▶ Record list
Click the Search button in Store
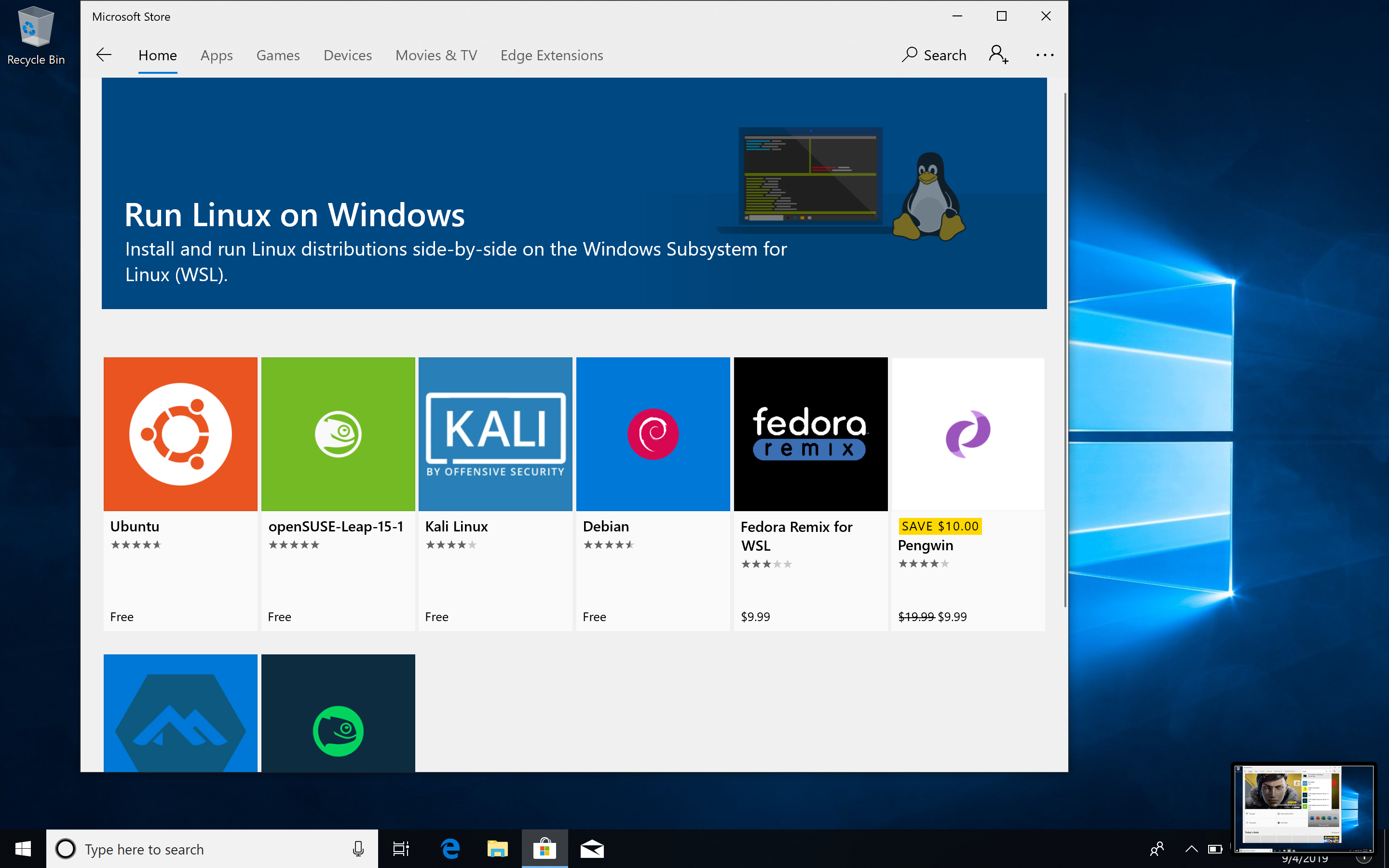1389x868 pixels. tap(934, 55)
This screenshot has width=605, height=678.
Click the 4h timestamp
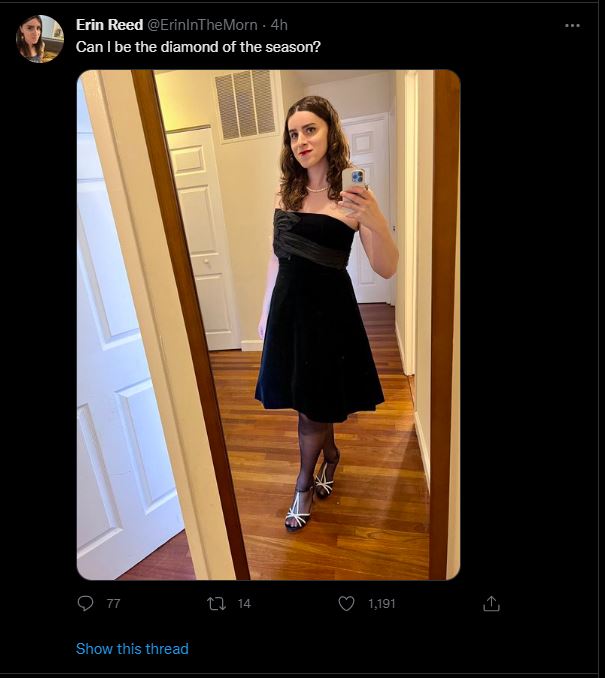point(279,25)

▶ Short task
Find each line of the material above that contains the word "Click", and copy those lines.

▶ Response to the task
Click the Search button in Store
Click the 4h timestamp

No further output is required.